WHAT NEEDS TO BE DONE =>
The records that follow are to be repeated exactly, with no pictures carried over.

TASK DATA =>
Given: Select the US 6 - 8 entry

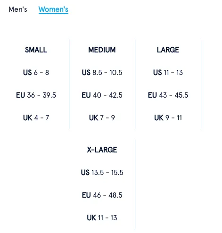Looking at the screenshot, I should point(36,73).
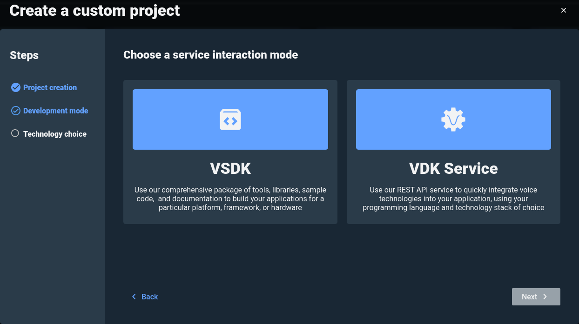
Task: Go to the Project creation step
Action: [x=50, y=87]
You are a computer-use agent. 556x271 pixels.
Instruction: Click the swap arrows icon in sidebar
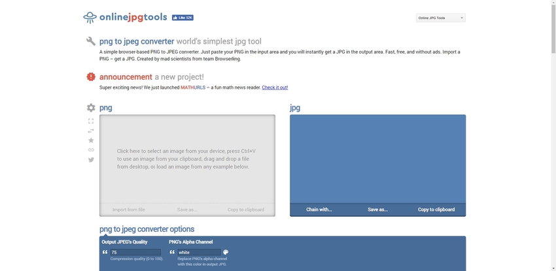[91, 131]
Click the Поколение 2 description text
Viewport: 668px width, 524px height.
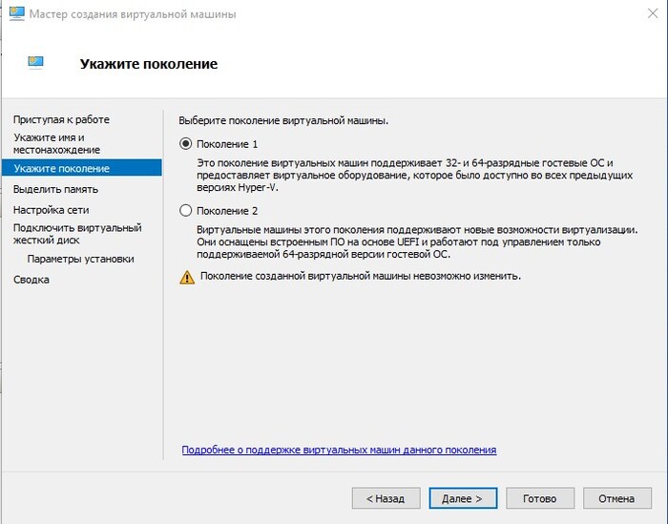tap(417, 242)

RESULT =>
Given: Select the US 6 - 8 entry

Looking at the screenshot, I should point(36,73).
Task: Go to the Project creation step
Action: [x=50, y=87]
You are a computer-use agent. 556x271 pixels.
Instruction: Click the swap arrows icon in sidebar
[91, 131]
Click the Поколение 2 description text
Viewport: 668px width, 524px height.
tap(417, 242)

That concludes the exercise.